エピローグ

JAPAN-2ジャパンセカンドに戻った千堂とアリシアは、役員会で報告と利益を上げられなかったことについて追求はされたものの、結果的に失敗に終わったのは軍の怠慢が一番の原因であったことについては理解してもらえたために、責任を取らされることはなかった。


「ごめんなさい……」


役員会を終えて自宅に戻る途中、アリシアはまた謝る。


そんな彼女の頭を、千堂はそっと撫でた。


「アリシアは頑張ったよ。私はそれを誇りに思う」


そう言って笑顔も向けながら。


「千堂様ぁ……」


アリシアはただ彼にすがりつくしかできなかったのだった。




なお、魔鱗マリン2341-DSE(実験機)については、およそ修理が可能な状態ではなかったため、データだけサルベージされた後、解体され再資源化されることとなった。


アリシアはその魔鱗マリン2341-DSE(実験機)にも、


「ごめんなさい……」


と謝った。


「私がもっと上手くやれていれば……」


とも。


しかし、彼女はそう言うものの、おそらくアリシアでなければそもそも機体すら回収できなかったかもしれない。アリシアは十分に良くやったのだ。


そして、<遺体>を間近で見たアリシアと魔鱗マリン2341-DSE(実験機)の映像データは都市JAPAN-2ジャパンセカンドを管轄する警察にも提出され、そこでも解析され、頭骨の特徴と実際にクグリと対峙した際の映像から解析されたクグリの頭部の特徴の九十二パーセントが一致し、クグリ自身の遺体であった可能性が極めて高いと見做された。


ただ、映像データだけでは証拠能力は必ずしも高くなく、やはり遺体そのものを回収できなかったためにDNA鑑定ができなかったことが断定を阻んだのである。

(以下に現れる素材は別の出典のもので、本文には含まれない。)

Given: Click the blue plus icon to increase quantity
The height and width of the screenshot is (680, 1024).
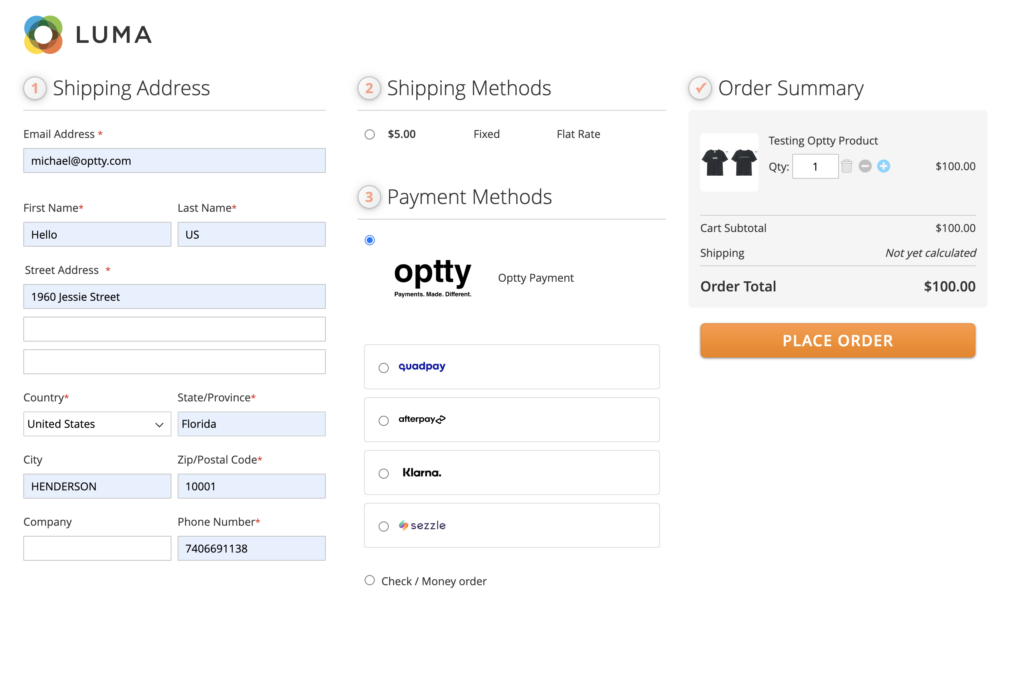Looking at the screenshot, I should click(x=882, y=166).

こうして、<火星史上最凶最悪のテロリスト、クグリ>の死亡は、確定されることはなかったのだった。




この半年後、


「おかえりなさい!」


メイトギア課のオフィスで、笑顔のアリシアとたくさんの同僚に迎えられたのは、丁寧で根気強いカウンセリングとリハビリを経て回復し復職したエリナ・バーンズだった。


「ありがとう…! ありがとう……!」


彼女は涙を流しながら何度も何度も礼を述べた。


これでようやく、第一ラボも万全の状態に戻っただろう。


それを、千堂アリシアも、とてもとても喜んでいたのだった。






















ただ、そうやって本来の姿を取り戻す者がいる一方で、完全に姿を消してしまう者もいたのだが。


それは、裁判の開始を待つ間、一時的に保釈されていた、


<ジョン・牧紫栗まきしぐり


である。


警察の懸命の捜索にも拘らず、彼の行方は杳として知れなかったのだという。